··· RECORDS SHOWN
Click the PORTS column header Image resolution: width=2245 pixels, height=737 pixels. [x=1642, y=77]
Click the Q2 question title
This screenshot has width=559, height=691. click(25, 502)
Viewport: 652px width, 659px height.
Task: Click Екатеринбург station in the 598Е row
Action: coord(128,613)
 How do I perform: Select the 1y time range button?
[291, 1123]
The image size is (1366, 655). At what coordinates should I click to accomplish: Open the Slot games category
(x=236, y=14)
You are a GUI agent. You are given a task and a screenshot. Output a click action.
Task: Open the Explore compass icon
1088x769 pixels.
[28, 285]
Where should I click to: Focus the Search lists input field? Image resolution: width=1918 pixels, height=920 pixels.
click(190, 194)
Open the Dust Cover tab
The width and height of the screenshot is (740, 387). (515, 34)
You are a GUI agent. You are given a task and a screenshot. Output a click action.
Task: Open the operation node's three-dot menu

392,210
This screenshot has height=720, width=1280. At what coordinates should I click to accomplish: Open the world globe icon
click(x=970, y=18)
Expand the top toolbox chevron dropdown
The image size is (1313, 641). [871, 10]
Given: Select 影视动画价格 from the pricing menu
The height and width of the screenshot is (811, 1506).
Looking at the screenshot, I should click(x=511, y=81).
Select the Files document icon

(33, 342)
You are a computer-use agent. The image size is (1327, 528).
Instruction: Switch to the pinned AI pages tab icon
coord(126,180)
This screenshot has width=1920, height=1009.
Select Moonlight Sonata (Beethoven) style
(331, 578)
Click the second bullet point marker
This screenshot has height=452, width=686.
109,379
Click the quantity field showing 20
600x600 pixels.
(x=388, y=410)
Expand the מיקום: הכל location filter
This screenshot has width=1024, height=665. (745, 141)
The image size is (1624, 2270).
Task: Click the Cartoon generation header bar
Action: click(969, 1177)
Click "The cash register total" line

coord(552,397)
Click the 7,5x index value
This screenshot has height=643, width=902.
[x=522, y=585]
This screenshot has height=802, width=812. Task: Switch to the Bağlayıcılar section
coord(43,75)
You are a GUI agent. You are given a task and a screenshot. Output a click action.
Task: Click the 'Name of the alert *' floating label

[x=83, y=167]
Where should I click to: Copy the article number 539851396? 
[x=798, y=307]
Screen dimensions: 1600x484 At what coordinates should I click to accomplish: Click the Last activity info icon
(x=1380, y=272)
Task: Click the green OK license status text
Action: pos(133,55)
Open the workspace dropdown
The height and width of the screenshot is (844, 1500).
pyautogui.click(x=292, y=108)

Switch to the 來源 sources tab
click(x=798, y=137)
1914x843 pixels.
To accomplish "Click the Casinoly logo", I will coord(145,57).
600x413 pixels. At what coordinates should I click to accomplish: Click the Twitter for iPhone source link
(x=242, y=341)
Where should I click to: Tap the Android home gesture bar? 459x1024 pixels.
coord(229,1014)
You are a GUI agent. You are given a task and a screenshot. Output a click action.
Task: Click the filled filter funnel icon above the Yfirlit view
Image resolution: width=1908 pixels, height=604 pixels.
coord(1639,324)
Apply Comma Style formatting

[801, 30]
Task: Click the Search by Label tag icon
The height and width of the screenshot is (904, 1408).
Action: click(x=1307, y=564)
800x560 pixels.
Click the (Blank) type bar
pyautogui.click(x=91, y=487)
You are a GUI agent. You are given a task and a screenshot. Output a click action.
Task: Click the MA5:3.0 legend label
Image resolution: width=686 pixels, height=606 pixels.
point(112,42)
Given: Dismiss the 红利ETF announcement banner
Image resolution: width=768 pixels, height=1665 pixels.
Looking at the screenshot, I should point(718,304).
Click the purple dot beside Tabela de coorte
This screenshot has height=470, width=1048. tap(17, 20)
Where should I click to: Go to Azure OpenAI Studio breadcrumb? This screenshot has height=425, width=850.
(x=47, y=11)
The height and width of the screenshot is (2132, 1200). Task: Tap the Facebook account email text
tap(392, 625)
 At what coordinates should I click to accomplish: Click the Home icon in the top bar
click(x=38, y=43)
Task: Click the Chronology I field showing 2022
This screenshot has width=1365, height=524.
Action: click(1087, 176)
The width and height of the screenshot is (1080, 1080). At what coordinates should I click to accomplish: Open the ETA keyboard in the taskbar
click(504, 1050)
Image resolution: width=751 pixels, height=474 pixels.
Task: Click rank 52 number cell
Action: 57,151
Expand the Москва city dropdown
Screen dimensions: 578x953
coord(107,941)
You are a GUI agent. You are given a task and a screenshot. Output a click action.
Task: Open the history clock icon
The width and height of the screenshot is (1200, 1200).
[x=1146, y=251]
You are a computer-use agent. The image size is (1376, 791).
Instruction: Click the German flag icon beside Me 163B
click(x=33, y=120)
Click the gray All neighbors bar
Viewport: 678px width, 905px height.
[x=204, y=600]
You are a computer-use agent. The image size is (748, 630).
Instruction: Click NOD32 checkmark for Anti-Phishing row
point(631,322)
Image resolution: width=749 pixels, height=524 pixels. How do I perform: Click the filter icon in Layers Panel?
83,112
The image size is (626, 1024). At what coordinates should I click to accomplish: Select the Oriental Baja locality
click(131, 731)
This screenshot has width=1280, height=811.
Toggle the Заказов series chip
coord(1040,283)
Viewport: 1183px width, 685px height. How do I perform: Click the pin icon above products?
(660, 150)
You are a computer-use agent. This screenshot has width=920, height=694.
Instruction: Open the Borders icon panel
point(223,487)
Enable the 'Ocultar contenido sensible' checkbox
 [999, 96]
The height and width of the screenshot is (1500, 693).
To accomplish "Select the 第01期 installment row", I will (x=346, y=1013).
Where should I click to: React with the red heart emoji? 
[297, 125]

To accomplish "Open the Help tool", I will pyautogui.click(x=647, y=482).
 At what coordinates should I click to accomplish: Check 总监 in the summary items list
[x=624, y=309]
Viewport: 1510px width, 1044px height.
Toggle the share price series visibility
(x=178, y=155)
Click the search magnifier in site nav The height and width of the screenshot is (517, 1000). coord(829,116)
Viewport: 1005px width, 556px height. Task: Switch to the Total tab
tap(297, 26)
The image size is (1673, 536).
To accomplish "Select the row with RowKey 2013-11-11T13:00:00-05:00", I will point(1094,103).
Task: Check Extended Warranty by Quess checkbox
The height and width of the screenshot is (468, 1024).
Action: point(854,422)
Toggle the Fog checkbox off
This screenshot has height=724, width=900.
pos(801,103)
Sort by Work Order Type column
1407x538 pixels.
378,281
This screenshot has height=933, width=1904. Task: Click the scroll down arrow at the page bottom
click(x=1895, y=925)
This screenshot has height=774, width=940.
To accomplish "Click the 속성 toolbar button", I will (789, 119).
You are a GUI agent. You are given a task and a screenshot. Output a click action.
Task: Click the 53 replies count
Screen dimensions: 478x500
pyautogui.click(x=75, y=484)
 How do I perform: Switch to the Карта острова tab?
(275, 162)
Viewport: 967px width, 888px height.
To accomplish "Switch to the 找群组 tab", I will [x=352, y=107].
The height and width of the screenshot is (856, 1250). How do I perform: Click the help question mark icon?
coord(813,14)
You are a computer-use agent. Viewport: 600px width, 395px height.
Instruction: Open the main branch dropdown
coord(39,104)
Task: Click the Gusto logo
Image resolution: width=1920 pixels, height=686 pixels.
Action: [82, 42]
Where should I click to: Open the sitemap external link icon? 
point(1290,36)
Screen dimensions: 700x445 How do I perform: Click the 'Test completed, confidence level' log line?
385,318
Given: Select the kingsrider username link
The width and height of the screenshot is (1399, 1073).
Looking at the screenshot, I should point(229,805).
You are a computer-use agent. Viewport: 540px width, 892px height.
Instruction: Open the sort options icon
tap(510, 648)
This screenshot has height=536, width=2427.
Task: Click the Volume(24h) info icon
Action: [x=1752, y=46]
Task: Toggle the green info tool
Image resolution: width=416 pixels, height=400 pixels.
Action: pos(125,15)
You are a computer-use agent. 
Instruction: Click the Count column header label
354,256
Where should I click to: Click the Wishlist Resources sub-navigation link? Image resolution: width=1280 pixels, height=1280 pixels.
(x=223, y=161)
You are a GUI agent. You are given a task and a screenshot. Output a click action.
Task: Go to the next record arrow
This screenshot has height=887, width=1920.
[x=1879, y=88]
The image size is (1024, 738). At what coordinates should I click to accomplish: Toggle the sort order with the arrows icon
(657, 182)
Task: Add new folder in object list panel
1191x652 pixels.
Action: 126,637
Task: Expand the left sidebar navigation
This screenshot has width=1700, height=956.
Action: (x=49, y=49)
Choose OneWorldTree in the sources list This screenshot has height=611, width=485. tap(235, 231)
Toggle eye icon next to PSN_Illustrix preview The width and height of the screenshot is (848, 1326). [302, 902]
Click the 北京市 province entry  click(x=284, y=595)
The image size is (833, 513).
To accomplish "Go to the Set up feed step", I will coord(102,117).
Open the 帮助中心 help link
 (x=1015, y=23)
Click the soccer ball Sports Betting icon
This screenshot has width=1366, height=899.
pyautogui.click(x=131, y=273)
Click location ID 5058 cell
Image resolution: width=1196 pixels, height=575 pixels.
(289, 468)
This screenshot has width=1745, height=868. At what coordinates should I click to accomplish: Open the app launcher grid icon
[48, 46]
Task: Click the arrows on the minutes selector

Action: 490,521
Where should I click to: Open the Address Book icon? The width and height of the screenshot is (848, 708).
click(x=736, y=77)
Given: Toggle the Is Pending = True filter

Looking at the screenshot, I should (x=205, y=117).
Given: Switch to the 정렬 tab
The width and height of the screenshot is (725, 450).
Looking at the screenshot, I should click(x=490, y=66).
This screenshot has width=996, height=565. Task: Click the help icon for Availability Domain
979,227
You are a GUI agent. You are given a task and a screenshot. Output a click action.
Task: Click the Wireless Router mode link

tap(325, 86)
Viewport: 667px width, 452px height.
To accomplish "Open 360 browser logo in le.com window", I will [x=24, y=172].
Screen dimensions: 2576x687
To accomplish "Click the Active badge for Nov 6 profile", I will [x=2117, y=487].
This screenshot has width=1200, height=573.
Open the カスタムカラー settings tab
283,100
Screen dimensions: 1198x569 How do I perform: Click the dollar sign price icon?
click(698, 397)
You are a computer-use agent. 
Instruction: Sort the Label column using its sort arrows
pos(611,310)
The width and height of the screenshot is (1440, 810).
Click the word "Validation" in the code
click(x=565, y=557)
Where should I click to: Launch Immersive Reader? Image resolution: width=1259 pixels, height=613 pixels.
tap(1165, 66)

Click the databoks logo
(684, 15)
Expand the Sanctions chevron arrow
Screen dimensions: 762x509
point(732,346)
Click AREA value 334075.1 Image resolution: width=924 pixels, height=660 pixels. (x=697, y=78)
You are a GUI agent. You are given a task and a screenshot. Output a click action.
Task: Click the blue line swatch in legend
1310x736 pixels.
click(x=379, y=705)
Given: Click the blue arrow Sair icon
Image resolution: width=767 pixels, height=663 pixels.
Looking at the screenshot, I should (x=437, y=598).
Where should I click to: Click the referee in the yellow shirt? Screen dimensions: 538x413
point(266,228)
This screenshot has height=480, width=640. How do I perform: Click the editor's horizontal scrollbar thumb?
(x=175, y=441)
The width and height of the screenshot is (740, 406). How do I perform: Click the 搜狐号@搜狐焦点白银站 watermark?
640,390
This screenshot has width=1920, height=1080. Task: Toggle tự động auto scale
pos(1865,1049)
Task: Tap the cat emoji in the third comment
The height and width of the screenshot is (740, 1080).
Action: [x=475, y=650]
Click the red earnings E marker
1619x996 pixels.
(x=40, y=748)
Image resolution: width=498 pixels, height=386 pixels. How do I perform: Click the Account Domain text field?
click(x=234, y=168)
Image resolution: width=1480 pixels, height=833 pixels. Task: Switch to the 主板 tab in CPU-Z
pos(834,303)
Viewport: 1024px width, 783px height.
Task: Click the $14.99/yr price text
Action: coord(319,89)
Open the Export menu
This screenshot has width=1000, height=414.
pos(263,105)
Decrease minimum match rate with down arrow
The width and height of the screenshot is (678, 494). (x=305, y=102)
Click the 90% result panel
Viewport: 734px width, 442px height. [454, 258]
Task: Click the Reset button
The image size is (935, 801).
······
§ TASK INSTRUCTIONS
From the entries above, write out only the lines starting at the line that holds "Expand the Москва city dropdown" and ending at the line that holds "You are a computer-use agent. The image size is (748, 630).", keeping both and matching them exactly.

§ EXPECTED ANSWER
Expand the Москва city dropdown
Screen dimensions: 578x953
coord(107,941)
You are a GUI agent. You are given a task and a screenshot. Output a click action.
Task: Open the history clock icon
The width and height of the screenshot is (1200, 1200).
[x=1146, y=251]
You are a computer-use agent. The image size is (1376, 791).
Instruction: Click the German flag icon beside Me 163B
click(x=33, y=120)
Click the gray All neighbors bar
Viewport: 678px width, 905px height.
[x=204, y=600]
You are a computer-use agent. The image size is (748, 630).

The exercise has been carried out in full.